## WHAT THIS TASK INVOLVES
Retype only what runs from the beginning of the data through the line with "Given: Select the integration tests label tag"; please omit the pictures and keep every line exact.

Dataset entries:

########################################

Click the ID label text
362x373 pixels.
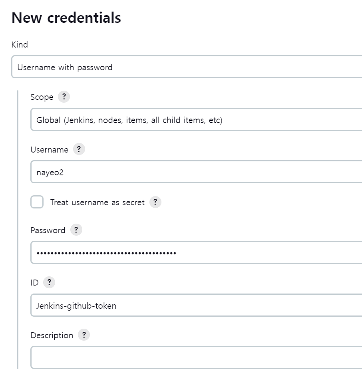point(34,283)
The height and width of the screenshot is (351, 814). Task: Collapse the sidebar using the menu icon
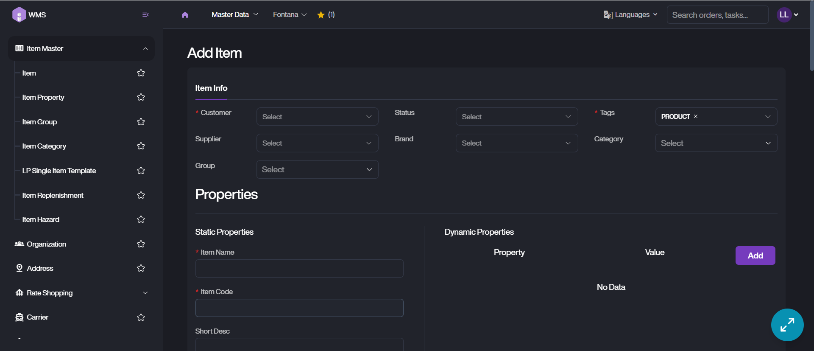145,15
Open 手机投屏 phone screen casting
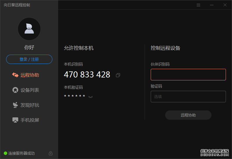This screenshot has height=159, width=232. tap(29, 120)
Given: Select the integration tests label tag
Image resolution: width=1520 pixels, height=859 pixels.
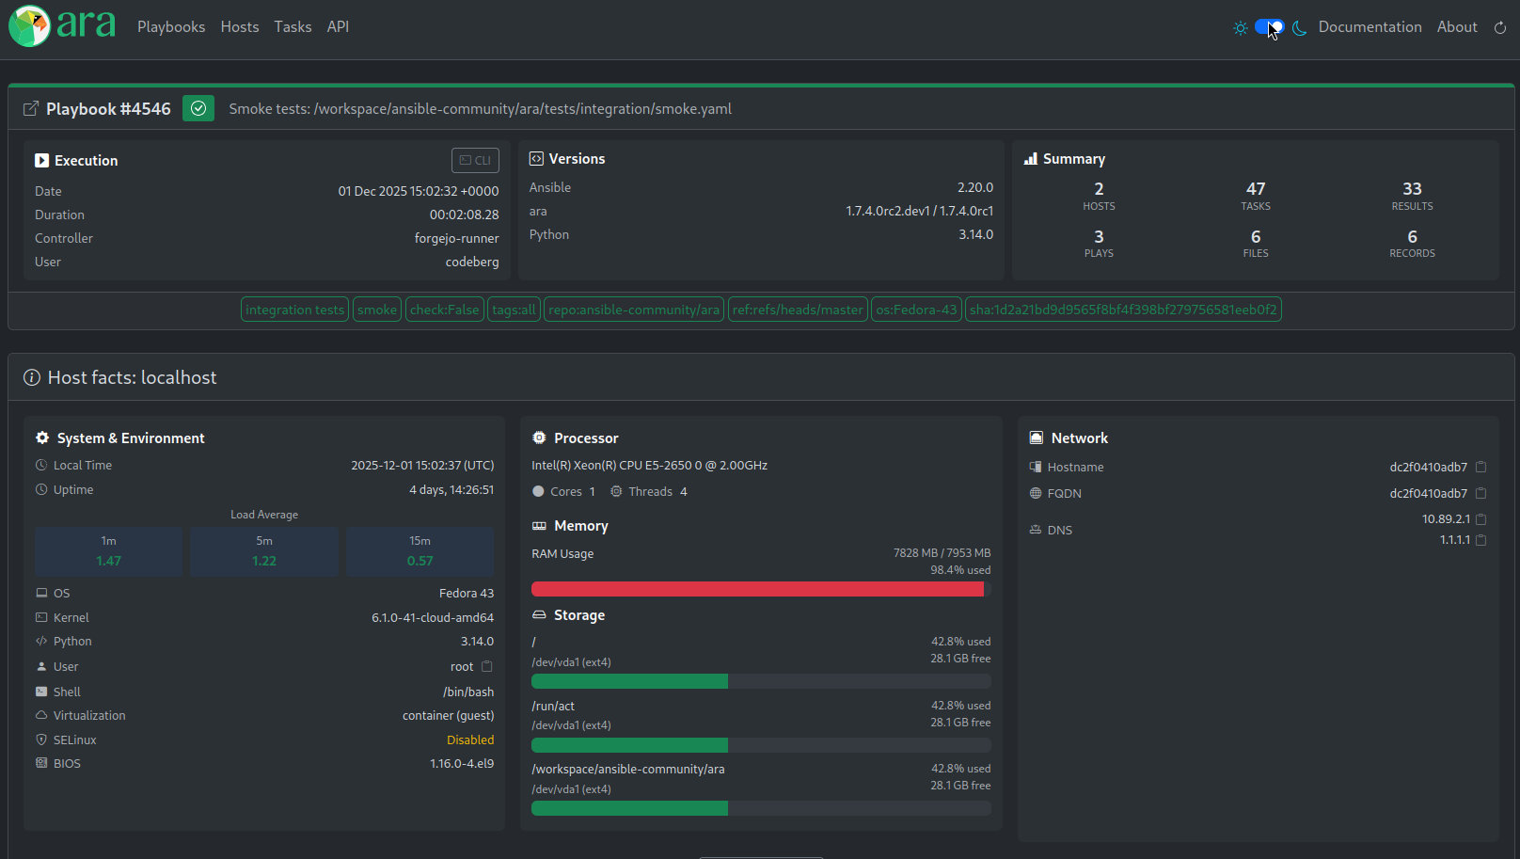Looking at the screenshot, I should [x=295, y=310].
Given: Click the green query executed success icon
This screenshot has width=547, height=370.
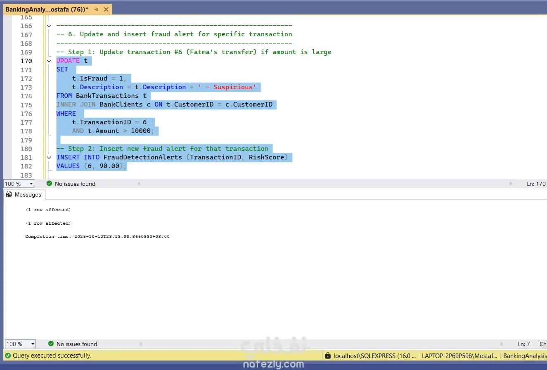Looking at the screenshot, I should [7, 355].
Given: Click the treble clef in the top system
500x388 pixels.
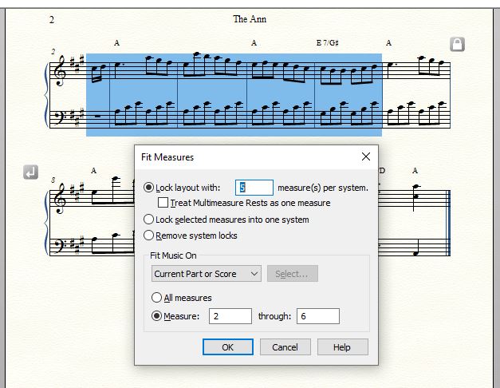Looking at the screenshot, I should [x=60, y=73].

########################################

## TASK SOLUTION
Click the ID label text
362x373 pixels.
point(34,283)
The height and width of the screenshot is (351, 814). Task: Collapse the sidebar using the menu icon
145,15
Open 手机投屏 phone screen casting
This screenshot has height=159, width=232. tap(29, 120)
Given: Select the integration tests label tag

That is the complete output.